Beyond identifying the superpower that will help first-time entrepreneurs add value in the marketplace, Parham cannot underscore the importance of creating a clear plan of action detailed in a solid business plan.
“If your superpower is baking, that business plan needs to outline who your selling cakes to, how many cakes you will make, how much it costs you to bake each cake and what price you will sell them for,” said Parham.
After spending 15 years baking cakes out of his home and catering weddings and other special events while holding down a full-time job as an educational support administrator for a metro Atlanta school district, Willie Swain, 55, of Stone Mountain is ready to seize this moment to realize his dream in the food services sector.
Swain took advantage of relatively low-interest rates and an increase in commercial kitchen space now available as a result of the surge in recent restaurant closures the Covid shutdown spurred.
He was able to secure a former dining space at 4779 Rockbridge Rd. for a bargain price where he is scheduled to open Uncle Willie’s Soul Food and Cakes this summer.
“I want to deliver quality food with class and respect while providing stellar customer service,” said Swain now working hard to remodel the dining space for its projected June opening. “I also want to use entrepreneurship to create opportunities for our young people and those in need of life skills training.
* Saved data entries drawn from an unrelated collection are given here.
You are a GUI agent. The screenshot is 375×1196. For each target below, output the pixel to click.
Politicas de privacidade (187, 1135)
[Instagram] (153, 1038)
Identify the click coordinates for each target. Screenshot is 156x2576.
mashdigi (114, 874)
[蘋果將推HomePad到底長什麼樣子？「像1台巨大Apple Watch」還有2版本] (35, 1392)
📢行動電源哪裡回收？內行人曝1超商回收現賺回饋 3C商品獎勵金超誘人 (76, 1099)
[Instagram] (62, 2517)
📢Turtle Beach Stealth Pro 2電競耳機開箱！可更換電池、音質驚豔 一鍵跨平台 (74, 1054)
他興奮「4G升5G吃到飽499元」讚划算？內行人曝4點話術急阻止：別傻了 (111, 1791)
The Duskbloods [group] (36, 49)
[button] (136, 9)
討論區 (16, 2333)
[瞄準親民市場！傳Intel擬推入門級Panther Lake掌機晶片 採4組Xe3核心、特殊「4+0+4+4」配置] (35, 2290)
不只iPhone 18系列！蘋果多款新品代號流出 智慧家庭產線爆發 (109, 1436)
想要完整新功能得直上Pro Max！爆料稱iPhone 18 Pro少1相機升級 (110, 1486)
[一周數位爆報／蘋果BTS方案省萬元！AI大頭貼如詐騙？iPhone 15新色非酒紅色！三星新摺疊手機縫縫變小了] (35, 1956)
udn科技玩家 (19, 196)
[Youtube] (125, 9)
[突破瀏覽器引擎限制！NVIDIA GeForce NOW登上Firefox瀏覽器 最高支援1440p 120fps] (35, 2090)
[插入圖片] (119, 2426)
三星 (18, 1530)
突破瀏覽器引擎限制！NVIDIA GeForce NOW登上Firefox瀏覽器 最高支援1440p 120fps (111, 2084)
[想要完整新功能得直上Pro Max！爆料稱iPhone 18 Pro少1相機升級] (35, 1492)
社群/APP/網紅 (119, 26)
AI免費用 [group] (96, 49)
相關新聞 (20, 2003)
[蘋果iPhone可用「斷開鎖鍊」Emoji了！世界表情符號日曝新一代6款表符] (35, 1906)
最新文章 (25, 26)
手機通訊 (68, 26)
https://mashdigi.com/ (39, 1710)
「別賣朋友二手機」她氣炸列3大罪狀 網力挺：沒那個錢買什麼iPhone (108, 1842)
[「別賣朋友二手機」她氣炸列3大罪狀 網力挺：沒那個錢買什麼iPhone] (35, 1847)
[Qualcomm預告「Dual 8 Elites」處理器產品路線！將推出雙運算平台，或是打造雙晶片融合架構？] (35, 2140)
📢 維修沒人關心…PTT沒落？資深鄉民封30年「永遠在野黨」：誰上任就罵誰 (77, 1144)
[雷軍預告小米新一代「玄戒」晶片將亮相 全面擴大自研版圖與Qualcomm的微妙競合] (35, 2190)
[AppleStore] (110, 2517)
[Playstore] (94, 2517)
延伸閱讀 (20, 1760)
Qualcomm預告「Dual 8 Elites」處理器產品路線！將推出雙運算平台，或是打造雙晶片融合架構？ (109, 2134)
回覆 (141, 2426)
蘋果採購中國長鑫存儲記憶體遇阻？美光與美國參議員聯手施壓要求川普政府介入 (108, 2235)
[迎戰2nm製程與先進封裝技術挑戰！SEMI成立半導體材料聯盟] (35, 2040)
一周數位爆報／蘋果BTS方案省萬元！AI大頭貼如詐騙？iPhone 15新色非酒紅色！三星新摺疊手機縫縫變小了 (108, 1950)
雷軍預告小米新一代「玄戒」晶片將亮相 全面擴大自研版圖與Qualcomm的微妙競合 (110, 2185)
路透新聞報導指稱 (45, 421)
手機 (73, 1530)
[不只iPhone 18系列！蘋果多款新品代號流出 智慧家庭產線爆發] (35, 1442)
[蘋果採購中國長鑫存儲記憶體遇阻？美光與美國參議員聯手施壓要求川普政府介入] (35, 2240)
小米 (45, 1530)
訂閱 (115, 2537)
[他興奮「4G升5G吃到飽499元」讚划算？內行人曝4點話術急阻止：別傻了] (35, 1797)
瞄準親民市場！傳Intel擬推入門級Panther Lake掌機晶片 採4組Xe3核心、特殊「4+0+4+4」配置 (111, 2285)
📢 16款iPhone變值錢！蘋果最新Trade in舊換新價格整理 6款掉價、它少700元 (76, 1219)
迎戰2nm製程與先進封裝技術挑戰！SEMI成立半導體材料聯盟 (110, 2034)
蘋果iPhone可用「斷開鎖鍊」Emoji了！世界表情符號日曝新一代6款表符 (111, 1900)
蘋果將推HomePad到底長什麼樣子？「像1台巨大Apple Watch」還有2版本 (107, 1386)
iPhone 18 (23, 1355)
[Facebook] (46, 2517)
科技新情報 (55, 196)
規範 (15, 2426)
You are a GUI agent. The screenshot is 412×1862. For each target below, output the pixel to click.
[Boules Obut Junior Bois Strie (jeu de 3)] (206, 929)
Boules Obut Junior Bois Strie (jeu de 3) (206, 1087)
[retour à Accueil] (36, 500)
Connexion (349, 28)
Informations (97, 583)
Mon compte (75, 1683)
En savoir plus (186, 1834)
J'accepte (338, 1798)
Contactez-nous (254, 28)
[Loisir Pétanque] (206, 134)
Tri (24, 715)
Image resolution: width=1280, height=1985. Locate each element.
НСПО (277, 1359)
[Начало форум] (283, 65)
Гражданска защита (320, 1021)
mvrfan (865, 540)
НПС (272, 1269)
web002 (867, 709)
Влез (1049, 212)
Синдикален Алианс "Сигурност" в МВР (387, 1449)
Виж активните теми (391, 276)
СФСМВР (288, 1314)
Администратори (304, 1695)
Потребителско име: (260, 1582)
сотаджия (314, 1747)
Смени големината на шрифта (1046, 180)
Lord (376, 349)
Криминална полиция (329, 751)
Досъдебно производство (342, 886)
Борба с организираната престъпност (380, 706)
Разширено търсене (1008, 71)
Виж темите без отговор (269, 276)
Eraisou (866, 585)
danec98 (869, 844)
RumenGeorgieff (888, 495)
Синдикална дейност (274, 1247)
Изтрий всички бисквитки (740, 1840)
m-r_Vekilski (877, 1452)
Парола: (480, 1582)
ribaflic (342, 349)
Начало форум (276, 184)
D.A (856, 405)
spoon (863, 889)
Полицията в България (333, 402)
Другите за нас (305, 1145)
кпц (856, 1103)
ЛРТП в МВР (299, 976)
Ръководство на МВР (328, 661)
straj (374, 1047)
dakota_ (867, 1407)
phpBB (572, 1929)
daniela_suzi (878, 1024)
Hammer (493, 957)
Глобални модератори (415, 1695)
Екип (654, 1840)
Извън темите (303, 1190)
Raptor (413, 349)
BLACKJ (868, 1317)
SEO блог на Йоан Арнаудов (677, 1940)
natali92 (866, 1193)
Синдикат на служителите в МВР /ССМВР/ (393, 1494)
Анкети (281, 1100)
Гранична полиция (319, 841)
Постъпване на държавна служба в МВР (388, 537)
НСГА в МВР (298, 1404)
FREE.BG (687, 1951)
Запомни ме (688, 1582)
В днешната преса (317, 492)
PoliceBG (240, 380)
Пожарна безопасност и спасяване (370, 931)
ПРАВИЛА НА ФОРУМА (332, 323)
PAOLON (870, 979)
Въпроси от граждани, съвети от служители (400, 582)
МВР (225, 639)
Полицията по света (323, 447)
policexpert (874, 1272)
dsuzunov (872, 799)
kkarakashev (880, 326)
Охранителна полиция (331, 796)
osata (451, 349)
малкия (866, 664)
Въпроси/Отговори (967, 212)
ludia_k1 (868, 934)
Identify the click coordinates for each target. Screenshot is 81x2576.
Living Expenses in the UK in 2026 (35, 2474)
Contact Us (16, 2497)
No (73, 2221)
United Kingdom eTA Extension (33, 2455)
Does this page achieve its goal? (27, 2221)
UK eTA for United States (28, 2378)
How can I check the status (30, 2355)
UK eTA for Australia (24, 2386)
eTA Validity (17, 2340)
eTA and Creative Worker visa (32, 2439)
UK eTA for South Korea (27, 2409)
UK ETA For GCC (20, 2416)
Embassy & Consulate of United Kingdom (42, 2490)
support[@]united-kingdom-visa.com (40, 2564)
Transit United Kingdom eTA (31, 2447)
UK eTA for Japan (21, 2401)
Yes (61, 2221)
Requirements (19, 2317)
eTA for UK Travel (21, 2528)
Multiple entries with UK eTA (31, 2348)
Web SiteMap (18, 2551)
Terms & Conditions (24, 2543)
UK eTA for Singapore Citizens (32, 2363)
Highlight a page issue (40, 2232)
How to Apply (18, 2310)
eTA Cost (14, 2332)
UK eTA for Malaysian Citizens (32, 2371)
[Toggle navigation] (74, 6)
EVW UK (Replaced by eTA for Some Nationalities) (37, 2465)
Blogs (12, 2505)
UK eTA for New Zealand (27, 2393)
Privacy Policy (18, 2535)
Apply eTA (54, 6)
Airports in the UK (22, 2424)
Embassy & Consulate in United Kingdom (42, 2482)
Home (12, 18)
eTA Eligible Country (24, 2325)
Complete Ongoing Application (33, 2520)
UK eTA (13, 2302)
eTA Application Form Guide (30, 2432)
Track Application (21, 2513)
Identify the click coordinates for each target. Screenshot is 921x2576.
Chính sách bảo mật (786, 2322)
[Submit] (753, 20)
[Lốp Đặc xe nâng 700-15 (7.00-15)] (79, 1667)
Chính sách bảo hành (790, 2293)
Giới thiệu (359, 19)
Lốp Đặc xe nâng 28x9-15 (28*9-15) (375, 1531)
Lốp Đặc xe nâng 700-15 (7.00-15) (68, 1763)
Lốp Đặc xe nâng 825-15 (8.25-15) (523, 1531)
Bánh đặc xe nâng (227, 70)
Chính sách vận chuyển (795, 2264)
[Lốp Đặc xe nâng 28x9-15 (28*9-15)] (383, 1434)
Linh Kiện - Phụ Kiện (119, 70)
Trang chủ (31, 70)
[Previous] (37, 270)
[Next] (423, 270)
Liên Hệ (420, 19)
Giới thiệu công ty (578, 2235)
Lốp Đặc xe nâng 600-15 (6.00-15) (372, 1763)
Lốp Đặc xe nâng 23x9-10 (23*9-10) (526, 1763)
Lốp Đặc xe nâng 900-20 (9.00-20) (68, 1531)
Uncle Willie’s will be a community resource dedicated to service and doing good Black business.”
To ensure first-time business owners don’t become overwhelmed by the pressures and demands associated with launching an enterprise, serial entrepreneur Marc Coley, CEO and founder of the Marc Coley Business Academy encourages these brave men and women to connect to a community of other like-minded individuals.
“Entrepreneurs are typically visionaries, loners who may be the first in their families to do what they are doing. That can be isolating at times, said Coley who infuses spiritual principles into his coaching and mentoring sessions with owners and operators.
In addition to online webinars and books where Coley shares strategies business owners can use to amplify their branding messages on social media platforms, one of his signature services is a paid subscription-based prayer and accountability call customers can sign up for at www.marccoley.com.
“You have to make sure you have the right support system in place to keep your mind right as you move through the different phases and cycles of your business.”
Jones agrees. While her art is therapeutic and helped her to handle some of the stressors associated with the Covid pandemic, she understands that her art is now commerce and she has all she needs to prosper.
“I am driven by my ethos to produce a high-quality, beautifully creative lifestyle apparel brand that meets the needs of my customers. And I am encouraged daily by my sweetheart, my rock, and partner in art, Tony Smart, who has been by my side during this journey,” said Jones.